DATA SHOWN: Begin

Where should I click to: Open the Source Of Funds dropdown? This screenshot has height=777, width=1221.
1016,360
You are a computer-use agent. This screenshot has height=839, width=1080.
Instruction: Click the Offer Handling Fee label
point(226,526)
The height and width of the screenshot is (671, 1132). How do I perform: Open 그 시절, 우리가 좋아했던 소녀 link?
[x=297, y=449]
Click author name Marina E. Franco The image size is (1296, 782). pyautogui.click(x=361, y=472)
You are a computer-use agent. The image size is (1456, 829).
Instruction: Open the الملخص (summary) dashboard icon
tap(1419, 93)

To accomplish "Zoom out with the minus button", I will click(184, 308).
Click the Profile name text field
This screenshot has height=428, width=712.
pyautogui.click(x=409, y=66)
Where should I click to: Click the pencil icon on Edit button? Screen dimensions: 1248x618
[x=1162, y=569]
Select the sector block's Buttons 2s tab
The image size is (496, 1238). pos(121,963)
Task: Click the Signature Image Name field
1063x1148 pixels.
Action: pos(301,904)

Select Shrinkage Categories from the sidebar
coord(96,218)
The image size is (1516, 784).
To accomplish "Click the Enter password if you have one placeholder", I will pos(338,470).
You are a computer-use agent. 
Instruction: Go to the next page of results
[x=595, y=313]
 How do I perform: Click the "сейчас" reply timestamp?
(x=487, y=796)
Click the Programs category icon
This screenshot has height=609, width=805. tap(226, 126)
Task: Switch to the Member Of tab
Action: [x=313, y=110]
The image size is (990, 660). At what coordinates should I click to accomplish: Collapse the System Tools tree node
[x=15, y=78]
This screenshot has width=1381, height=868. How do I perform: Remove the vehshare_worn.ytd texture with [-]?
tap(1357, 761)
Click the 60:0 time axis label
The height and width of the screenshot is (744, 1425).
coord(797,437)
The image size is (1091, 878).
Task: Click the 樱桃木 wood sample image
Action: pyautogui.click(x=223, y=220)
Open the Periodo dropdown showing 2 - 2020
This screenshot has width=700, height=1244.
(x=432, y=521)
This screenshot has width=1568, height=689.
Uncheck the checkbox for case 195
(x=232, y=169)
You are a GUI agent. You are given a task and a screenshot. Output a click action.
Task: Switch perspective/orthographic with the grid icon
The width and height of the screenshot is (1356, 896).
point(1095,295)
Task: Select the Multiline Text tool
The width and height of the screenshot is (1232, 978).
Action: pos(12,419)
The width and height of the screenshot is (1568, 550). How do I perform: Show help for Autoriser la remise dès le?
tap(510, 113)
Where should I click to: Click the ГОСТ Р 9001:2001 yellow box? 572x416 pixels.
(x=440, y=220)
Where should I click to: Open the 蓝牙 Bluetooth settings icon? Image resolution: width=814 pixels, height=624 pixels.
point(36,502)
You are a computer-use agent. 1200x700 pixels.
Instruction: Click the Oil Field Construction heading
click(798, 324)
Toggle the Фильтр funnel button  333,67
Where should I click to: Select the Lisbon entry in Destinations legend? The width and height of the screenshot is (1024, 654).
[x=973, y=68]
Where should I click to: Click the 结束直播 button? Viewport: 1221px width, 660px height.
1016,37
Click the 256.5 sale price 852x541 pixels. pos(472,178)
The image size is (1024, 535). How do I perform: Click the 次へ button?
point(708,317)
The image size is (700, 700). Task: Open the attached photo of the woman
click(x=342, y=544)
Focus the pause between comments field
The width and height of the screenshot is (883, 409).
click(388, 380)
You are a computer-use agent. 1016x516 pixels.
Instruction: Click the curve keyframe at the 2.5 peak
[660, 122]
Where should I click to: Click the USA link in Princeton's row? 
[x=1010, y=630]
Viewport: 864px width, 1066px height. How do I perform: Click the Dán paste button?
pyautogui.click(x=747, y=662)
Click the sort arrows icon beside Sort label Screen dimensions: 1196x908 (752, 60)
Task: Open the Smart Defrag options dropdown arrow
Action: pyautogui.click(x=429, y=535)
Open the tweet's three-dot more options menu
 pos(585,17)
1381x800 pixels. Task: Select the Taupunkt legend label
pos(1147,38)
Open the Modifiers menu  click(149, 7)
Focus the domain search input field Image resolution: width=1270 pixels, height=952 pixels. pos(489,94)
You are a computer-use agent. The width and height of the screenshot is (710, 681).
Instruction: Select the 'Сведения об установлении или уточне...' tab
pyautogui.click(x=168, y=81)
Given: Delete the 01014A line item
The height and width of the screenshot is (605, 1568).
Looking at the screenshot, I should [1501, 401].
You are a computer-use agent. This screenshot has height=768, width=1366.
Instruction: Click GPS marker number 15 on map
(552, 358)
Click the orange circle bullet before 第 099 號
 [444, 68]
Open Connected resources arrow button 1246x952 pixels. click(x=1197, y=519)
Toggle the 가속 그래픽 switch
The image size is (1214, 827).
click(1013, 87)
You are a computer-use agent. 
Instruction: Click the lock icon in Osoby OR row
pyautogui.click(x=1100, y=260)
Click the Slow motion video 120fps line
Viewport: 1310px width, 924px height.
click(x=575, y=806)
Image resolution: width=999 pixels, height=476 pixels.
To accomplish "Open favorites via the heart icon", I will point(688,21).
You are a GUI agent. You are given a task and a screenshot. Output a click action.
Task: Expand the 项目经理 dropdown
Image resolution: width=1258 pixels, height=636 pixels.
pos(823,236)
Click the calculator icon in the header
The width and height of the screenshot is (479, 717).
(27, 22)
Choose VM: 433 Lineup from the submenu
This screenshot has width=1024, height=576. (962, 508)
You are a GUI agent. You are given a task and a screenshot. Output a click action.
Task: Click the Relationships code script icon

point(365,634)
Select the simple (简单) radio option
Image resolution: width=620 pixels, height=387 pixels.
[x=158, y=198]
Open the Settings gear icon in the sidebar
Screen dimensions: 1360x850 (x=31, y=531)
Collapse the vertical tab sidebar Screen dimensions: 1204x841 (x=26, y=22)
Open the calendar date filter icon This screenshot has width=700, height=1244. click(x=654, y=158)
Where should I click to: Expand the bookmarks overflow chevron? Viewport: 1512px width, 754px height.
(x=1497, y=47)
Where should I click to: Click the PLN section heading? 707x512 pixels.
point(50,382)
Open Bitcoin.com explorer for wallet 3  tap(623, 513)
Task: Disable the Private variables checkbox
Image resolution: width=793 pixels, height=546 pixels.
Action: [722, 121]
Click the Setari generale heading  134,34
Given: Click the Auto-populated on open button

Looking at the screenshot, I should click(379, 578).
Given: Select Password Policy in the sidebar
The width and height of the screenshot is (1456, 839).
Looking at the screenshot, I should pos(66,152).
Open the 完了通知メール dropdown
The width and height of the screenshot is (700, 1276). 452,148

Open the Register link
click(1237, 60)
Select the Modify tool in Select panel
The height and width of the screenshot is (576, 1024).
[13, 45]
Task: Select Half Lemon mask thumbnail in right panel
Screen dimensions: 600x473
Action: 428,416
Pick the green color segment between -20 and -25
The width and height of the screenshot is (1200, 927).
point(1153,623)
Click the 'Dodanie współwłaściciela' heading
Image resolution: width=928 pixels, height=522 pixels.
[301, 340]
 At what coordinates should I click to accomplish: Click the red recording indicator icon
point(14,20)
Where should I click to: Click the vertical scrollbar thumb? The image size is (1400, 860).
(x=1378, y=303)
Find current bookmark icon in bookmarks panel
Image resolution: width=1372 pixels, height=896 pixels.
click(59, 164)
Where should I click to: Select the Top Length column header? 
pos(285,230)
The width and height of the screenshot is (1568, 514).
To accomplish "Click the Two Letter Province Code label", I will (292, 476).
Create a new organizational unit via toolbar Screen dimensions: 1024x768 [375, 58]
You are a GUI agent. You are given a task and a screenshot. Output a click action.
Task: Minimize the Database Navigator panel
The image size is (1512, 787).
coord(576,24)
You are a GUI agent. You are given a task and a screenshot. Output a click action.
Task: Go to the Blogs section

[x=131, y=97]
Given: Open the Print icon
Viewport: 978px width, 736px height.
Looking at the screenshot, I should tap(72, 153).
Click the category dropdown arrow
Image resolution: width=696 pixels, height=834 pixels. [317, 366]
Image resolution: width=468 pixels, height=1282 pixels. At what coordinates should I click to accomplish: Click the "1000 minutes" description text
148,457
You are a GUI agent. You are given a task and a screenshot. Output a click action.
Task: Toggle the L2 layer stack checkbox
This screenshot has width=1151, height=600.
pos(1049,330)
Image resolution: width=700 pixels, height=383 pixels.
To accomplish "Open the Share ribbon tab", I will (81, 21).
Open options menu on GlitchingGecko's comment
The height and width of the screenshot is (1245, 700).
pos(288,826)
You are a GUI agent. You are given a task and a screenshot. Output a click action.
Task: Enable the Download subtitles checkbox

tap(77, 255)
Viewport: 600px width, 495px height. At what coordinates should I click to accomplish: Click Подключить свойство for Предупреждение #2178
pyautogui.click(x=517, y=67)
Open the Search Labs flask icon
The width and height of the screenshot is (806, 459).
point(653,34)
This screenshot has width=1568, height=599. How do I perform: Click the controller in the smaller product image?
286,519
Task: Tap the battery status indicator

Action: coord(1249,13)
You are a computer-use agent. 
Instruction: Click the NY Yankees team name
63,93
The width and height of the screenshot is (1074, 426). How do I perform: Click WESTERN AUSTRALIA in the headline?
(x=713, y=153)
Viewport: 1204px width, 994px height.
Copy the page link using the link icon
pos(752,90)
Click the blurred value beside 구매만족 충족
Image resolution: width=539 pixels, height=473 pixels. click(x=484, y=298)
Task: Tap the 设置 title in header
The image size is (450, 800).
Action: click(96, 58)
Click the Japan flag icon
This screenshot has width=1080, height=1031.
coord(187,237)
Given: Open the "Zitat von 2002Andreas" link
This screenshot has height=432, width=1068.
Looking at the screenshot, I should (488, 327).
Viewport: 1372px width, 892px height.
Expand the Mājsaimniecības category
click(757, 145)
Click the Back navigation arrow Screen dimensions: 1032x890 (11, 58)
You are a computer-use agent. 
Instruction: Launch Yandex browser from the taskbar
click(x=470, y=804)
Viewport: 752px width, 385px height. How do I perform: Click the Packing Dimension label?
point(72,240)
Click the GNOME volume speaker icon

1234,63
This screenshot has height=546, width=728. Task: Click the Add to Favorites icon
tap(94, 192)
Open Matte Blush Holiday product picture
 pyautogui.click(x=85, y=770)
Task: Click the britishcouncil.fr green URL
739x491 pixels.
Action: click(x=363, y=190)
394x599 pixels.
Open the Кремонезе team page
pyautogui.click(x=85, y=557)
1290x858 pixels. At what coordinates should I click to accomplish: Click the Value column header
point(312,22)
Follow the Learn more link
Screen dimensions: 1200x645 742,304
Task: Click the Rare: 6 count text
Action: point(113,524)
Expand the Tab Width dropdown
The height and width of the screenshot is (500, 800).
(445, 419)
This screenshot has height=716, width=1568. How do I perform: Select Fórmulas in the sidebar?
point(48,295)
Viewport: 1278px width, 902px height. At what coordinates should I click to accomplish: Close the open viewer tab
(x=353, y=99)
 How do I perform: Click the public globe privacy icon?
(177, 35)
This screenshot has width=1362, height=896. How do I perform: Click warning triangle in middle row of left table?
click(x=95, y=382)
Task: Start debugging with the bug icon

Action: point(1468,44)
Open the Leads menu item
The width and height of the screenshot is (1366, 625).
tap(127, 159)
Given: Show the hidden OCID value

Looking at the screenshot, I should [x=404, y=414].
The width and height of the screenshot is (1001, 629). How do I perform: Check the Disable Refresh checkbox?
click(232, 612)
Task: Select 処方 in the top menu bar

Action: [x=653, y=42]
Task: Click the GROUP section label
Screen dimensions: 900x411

DATA SHOWN: End

Please show the lines in the entries above that hold the string "Focus".

Focus the pause between comments field
Focus the domain search input field Image resolution: width=1270 pixels, height=952 pixels. pos(489,94)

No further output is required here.